Report: Unsecured, noncompliant messaging could spell trouble for healthcare

The healthcare industry is not keeping pace with the explosive growth of messaging app use when it comes secure communications and adopting Health Insurance Portability and Accountability Act-compliant software, and the scenario should be keeping IT leaders awake at night, according to a new survey.

The survey, conducted by Infinite Convergence Solutions last month, reveals that 8 percent of healthcare institutions prohibit consumer messaging apps for employee communication; one in four institutions that do have an official mobile messaging platform are using an internal, company-authorized app. The remainder, according to the study, are recommending or using consumer-facing messaging apps and services that do not provide the enterprise-grade security needed to comply with regulations.

The results are questionable, however, as the 500 responses came from professionals representing several industries, including finance/banking, retail and legal industries. The survey was conducted online.
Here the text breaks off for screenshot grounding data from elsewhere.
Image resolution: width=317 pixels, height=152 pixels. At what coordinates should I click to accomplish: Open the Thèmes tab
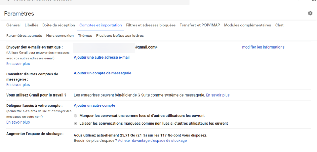[85, 35]

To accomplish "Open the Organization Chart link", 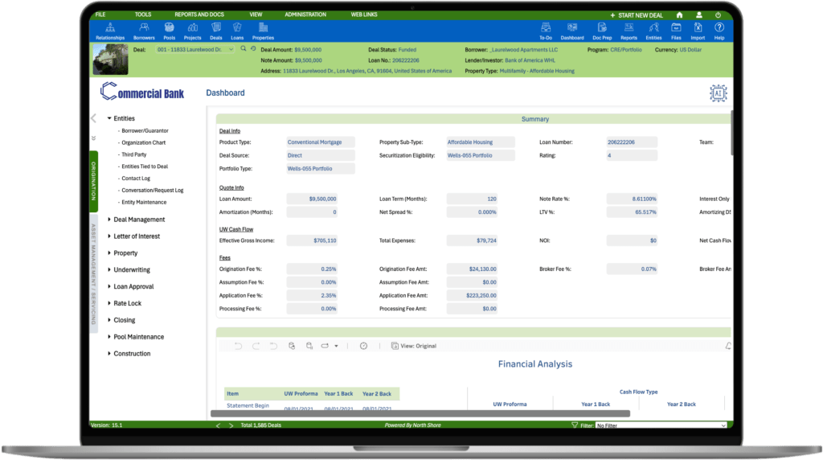I will [143, 142].
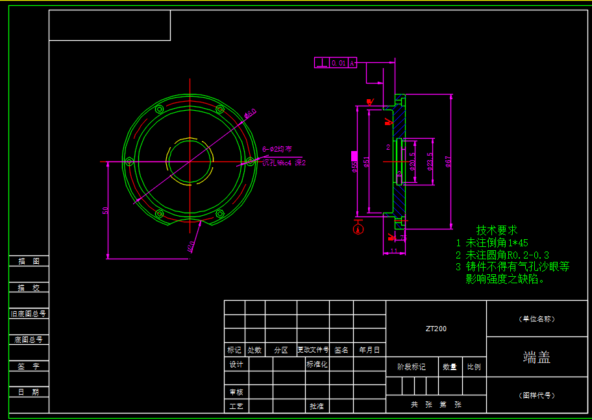Select the (单位名称) cell
Screen dimensions: 592x420
click(x=537, y=319)
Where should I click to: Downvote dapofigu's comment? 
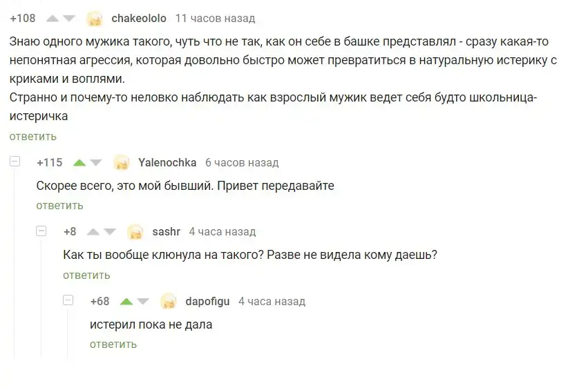pos(143,301)
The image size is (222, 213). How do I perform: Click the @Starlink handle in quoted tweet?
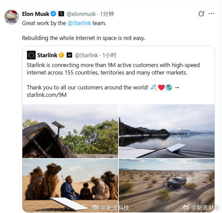pyautogui.click(x=87, y=55)

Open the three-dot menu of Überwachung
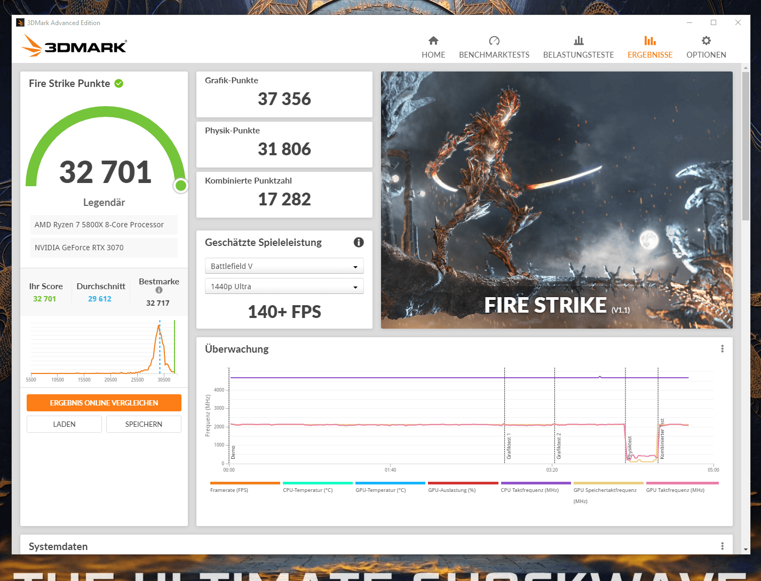pyautogui.click(x=722, y=349)
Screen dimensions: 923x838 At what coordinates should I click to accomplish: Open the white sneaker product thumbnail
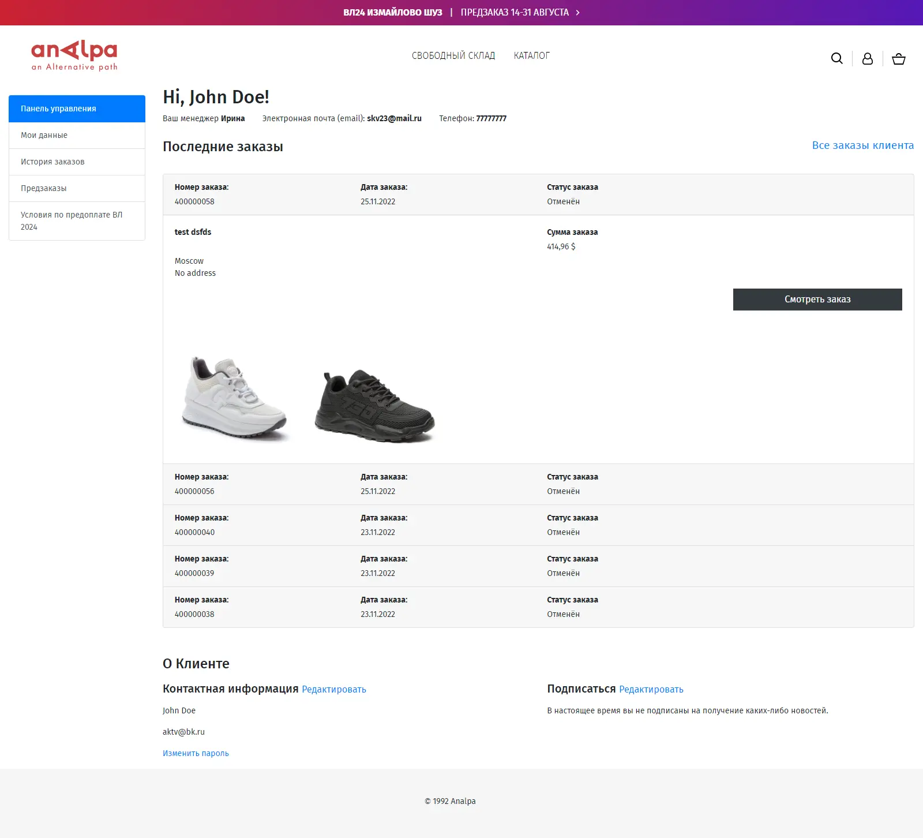point(234,398)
"CIOs and IT leaders in healthcare institutions need to make available an official enterprise-grade messaging platform to their employees which also allows them to implement administrative, physical and technical safeguards that HIPAA requires," Anurag Lal, CEO of Infinite Convergence, told FierceMobileHealthcare via email.

Forty-nine percent of respondents said that their employer has an official mobile messaging platform. Of that group, 16 percent cited the platform as GChat;11 percent said they are using WhatsApp.

Nearly all respondents, 91 percent, said they use mobile messaging a few times a week for work. The study also reveals that institutions are recommending employees use consumer mobile messaging apps, like iMessage or Skype, neither of which follow HIPAA guidelines for messaging security.

"There are plenty of mobile messaging apps in the market but very few that provide security and control that an enterprise needs to mandate compliance policies," Lal said. "On the other end, consumers need to be extremely aware and critical of the information they choose to share with healthcare providers over messaging apps."

The study comes just after two cybersecurity groups released a "how to" draft guide for organizations to keep private and sensitive information stored on employees' mobile devices secure. The guide, from the National Institute of Standards and Technology and the National Cybersecurity Center of Excellence, includes ways to keep data secure "throughout the mobile device lifecycle," according to an executive summary.

Just slightly more than half of healthcare employees (59 percent) are using full-disk encryption or file-level encryption on mHealth computing devices used at work, according to a recent Forrester research report, which concluded that medical enterprises must adopt a data-centric approach to endpoint security on all employee devices.